From: Changli Gao <xiaosuo@...il.com>
Date: Fri, 15 Jan 2010 17:20:43 +0800

> On Fri, Jan 15, 2010 at 4:49 PM, David Miller <davem@...emloft.net> wrote:
>>
>> Actually, no thanks.  Have you actually taken a look at
>> ipv6_skip_exthdr()?
>>
>> Do that, then tell me that you want the extra function call, plus all
>> of the processing and data touching that that function does, just to
>> handle the case that there "might" be ipv6 extension headers there.
>>
> 
> I don't think ipv6_skip_exthdr() is too weight. If there isn't any
> extra header, only some compare and jump instruments are added, and no
> more data references. If there are some headers, I think distributing
> packets among CPUs is more important than the extra cost introduced by
> calling ipv6_skip_exthdr().

Calling a function is expensive.

What was now a leaf function deep in the call chain, will no longer
be, so GCC will need to push all live registers onto the stack,
then reload them back into registers when ipv6_skip_exthdr() returns.
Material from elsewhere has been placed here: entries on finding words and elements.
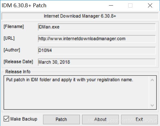Click the disabled maximize window icon

pyautogui.click(x=130, y=5)
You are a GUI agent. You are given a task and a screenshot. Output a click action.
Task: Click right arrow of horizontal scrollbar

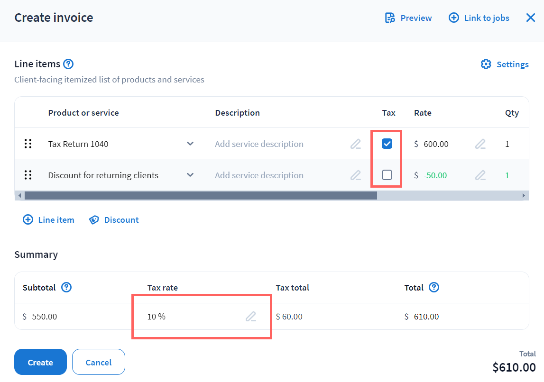(524, 196)
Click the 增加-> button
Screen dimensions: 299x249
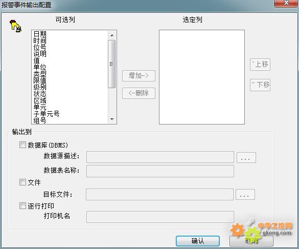click(139, 76)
And that function is expensive, it's a lot of code that %99 of the
time serves no purpose at all.

This will be executed for every single packet we process, and Linux
can process millions of packets per second, so every cycle and every
memory reference matters.

> Maybe they don't know it.If it was a performance regression, I think
> more people might pay attention on it.

And we can address such a problem at that time.

Can you show a real life setup that sees ipv6 packets with extension
headers and would be effected by this?

Really, I do not want to bloat up this path with useless code
execution when for all practical purposes it really doesn't matter.